人体においては、眼球の網膜上にある視細胞のうち、薄明視に重要な桿状体細胞において、桿体オプシン(蛋白質)とリシン残基を介して結合し、ロドプシンとなる。ビタミンAはロドプシンの発色団となる。ロドプシンは視色素と呼ばれる一群の物質の一つで、視細胞における、光による興奮(視興奮)の引き金機構として重要な物質である。
レチノイン酸は、ムコ多糖の生合成を促進して、細胞膜の抵抗性を増強するといわれている。
[編集] 構造
右端の-CH2OH(アルコール形)の部分が、-CHO ならばレチナール(アルデヒド形)、-COOH ならばレチノイン酸(カルボン酸形)である。左側にある環構造の左下の結合が二重結合になったものが3-デヒドロレチノールである。
[編集] 物性(レチノール)
- 分子量 286.46
- 紫外線吸収極大 325 nm
- 蛍光波長 励起325 nm 蛍光470 nm
- 水に不溶。
- 酸化を受けやすい。
- 乾燥、高温で壊れる。
- アルカリ条件下では比較的安定
- ビタミンEなどの抗酸化剤共存下では安定度を増す。
[編集] 一日の所要量
単位としては、国際単位(IU)を用いる。ビタミンAの国際単位はレチノール0.33 μg/mlを 1IU とする。β-カロテンの場合、生体内におけるレチノールへの変換の際の収率が質量比で 1/2 であり、また、消化吸収率がレチノールの 1/3 になるため、β-カロテン6 μgがレチノール1μgに相当する。なお、レチノール当量(RE)という表記もあり、この場合、1 IU = 0.33 μgREとなる。
- 0~1歳: 1,000 ~ 1,300 IU
- 1~5歳: 1,000 ~ 1,500 IU
- 6~8歳: 1,200 IU
- 9~14歳: 1,500 IU
- 成人男子: 2,000 IU
- 成人女子: 1,800 IU
- 授乳婦: 3,200 IU
- 許容上限摂取量: 成人で5,000 IU
100,000 IU 以上の摂取では過剰障害を起こすことがある。
なお、New England Journal of Medicine 誌(1995年11月23日発行)の報告では、妊娠前後でビタミンA所要量は増加せず、非妊娠時でも妊娠期でも、成人女性の所要量は1,800 IU とされる。そのため、他の栄養素と異なりビタミンAの所要量は増加しないので、妊婦では過剰摂取に特に留意が必要だ、という見解もある。
[編集] 多く含む食品
いずれも表記は100 gあたり。
- 肝油
- バター 有塩バターで1,600 IU
- 牛乳 120 IU
- チーズ プロセスチーズで850 IU
- 卵 鶏卵で460 IU
- 強化マーガリン ソフトタイプのJIS上級マーガリンで5,500 IU
- 緑黄色野菜 例として、ほうれん草生葉で、2,100 IU
- レバー 豚レバーで39,000 IU
- ウナギ 蒲焼で4,500 IU
日本人におけるビタミンAの供給源の構成は、緑黄色野菜50%、肉類15%、魚介・乳類10%、卵類10%。
[編集] 摂取時の注意
ビタミンAを簡単にとるには、ビタミンA前駆体のβ-カロテンを多く含む緑黄色野菜、例えばニンジン、ピーマン、ホウレンソウ、コマツナ、カボチャなどをとるとよい。

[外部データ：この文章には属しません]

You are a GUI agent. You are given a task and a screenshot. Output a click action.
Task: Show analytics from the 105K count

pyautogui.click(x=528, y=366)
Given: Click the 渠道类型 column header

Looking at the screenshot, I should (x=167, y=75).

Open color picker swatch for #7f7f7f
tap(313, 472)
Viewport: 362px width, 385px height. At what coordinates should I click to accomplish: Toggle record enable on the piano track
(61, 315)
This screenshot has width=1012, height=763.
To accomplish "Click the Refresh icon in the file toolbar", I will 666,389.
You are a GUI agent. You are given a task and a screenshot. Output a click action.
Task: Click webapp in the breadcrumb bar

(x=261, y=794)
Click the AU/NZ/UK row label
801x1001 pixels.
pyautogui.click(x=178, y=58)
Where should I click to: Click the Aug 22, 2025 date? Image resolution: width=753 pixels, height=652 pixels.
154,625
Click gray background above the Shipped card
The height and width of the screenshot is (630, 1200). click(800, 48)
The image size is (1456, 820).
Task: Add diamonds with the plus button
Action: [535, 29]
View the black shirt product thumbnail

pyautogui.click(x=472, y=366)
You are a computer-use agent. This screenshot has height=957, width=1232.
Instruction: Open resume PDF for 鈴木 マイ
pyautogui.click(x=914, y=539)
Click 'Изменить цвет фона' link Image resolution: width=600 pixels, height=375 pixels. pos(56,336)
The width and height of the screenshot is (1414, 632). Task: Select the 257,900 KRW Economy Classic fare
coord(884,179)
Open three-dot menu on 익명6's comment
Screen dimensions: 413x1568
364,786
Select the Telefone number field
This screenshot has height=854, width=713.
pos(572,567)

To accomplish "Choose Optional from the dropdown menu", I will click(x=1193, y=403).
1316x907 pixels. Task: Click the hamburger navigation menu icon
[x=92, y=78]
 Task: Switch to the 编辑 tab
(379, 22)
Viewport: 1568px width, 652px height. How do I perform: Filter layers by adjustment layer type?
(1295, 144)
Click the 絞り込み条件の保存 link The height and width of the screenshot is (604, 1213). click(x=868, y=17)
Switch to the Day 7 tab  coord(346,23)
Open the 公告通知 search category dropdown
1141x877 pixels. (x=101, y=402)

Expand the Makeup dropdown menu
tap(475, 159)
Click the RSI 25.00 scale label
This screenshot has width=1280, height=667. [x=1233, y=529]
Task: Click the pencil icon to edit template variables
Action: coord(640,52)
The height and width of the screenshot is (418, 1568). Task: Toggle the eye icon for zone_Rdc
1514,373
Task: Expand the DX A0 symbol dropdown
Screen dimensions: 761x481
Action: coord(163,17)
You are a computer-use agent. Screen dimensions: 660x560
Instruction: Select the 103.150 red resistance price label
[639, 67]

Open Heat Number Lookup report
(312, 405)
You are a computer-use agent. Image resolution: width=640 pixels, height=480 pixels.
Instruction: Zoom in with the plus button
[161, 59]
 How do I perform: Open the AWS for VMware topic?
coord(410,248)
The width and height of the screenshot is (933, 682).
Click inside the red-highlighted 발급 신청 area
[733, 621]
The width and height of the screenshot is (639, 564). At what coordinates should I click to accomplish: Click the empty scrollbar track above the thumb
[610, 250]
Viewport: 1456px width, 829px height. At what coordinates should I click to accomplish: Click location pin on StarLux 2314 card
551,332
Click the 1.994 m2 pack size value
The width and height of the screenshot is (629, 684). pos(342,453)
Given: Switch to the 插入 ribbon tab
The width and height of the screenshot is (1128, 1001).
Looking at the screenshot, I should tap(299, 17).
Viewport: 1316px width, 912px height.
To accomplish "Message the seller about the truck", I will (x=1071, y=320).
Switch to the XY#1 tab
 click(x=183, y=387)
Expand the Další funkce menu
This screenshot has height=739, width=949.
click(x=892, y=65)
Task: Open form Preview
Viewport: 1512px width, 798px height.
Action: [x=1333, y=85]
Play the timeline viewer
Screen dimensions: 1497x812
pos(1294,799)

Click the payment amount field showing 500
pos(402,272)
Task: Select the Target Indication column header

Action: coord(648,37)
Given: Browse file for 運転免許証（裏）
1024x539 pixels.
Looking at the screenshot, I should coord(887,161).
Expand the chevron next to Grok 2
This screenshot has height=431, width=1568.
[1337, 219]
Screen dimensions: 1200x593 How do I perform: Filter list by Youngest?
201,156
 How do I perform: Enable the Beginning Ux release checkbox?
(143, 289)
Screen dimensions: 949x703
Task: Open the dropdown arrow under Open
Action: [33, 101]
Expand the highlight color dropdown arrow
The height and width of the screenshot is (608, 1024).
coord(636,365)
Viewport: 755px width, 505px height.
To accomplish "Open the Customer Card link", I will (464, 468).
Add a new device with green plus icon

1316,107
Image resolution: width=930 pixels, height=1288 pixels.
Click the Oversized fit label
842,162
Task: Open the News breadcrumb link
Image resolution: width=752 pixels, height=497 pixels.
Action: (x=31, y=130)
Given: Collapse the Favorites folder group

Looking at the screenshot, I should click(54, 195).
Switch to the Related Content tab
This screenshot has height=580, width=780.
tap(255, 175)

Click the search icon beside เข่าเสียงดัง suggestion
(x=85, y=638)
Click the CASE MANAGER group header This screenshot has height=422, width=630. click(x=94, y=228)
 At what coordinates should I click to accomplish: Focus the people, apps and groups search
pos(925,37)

ビタミンAは高温において酸化・分解を受けやすく、また、油脂に溶ける性質がある。「油を利用して調理したほうが摂取の効率がよいので、短時間で調理でき、たくさん野菜がとれるバター炒めは良い調理法」と広く知れ渡っている。
にんじんなどに関しては「植物が含むビタミンA前駆体のβ-カロテンは、油を使わずに単純に茹でた場合でも細胞中にもともとある脂質分と混ざり合って摂取効率をある程度高めることができる」との説もある(NHK「ためしてガッテン」2005年3月9日放送「にんじん!健康神話の大誤解」参照)。なお、一部の教育現場ではビタミンAの不足を防ぐために、緑黄色野菜の摂取を奨励しているが、実際には動物性食品である鶏卵、牛乳、レバーなどにも多く含まれている。
現在日本では、通常の食生活を送る限り不足になることはあまりないが、授乳婦においては所要量が大幅に増える。また、通常の食事で過剰になることも少ないが、外洋魚の肝臓による過剰摂取に注意すること。過剰摂取によるビタミンA過剰症(軽度であれば下痢などの食中毒様症状、重篤であれば倦怠感・皮膚障害など)がある。後述の医薬品を服用するなどで大量のビタミンAが体内に蓄積された場合、さらに催奇形性(奇形児が生まれる)のリスクが非常に高くなる。食品安全委員会のファクトシート「ビタミンAの過剰摂取による影響」が詳しい [1]。なお、β-カロチンには過剰摂取による障害がない。
[編集] 医薬品での注意事項
ご自身の健康問題に関しては、専門の医療機関に相談してください。免責事項もお読みください。 |
医療用医薬品でビタミンA製剤の「チョコラA」は1回の服用だけで最低2,000IU以上のビタミンAを摂取した事になる。ビタミンA誘導体が主成分で乾癬治療薬の「チガゾン」や急性前骨髄球性白血病治療薬の「ベサノイド」はそれ以上のビタミンA類似成分を摂取する事となる。特にチガゾンに関しては、催奇形性を防ぐ為、対象患者は男女とも一定期間性交しない事を前提に同意書に署名をして初めて処方される。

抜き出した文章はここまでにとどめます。